SUPPLIED TEXT START

About
The importance of 6G radio technology
GraPh-X will help progress communications technology from 5G to 6G.
This matters because as 6G radio technology evolves towards very high data-rate radio interconnections, providing multi-Gbit/s radio links and pervasive connections, it will provide these links and connections not only to people but to trillions of objects and cloud processing as well, including Artificial Intelligence.
Applications of sub-THz RADAR technology
Sub-THz RADAR technology has attracted tremendous interest in the last few years.
It can be applied to several fields, including food inspection, medical imaging, security, nondestructive testing/quality control and high-precision distance measurement.
Sub-THz Graphene photonic frequency mixer
The key component of GraPh-X is a novel optoelectronic frequency mixer able to mix two optical wavelengths (LO, local oscillator) and a high data rate electrical signal (IF/RF, intermediate/radio frequency). This can be achieved using graphene integrated photonics (GIP) technology. The photonic chip will be realized using a passive photonic platform that will integrate graphene as active material. The GraPh-X optoelectronic frequency mixer uses a novel approach based on the combination of photonics and electronics to achieve frequency up/down-conversion of Sub-THz signals covering the entire D band (110 – 170GHz) and H band (170 – 260GHz).

SUPPLIED TEXT END
DATA START

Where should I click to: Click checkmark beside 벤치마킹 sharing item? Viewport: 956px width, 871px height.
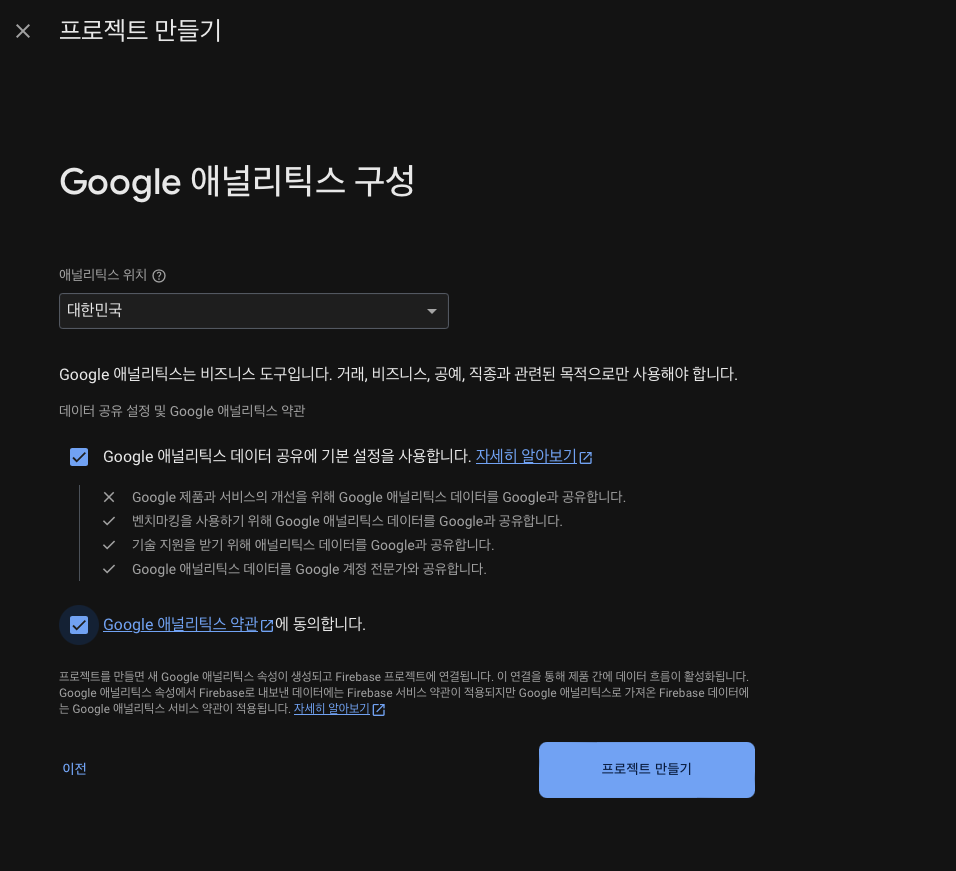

DATA END

Continue the text describing the GraPh-X project, starting after its last sentence.

* [YOUR RESPONSE]
Wafer scale high mobility graphene stack technology
GraPh-X targets the development of a GIP technology platform. GraPh-X will develop wafer-scale van der Waals engineering techniques to obtain high mobility encapsulated graphene stacks (HMG-Stacks). Decoupling of the graphene layers and conservation of the Dirac character of the charge carriers will be achieved via twistronic, i.e., control of the relative orientation of atomically spaced crystals, either at the synthesis or assembly stage. Encapsulation in hBN will enable preserving the performance of HMG-stacks over long operating times in technologically relevant conditions, as well as fabricating a graphene top-gate for field-effect tuning of the optoelectronic response.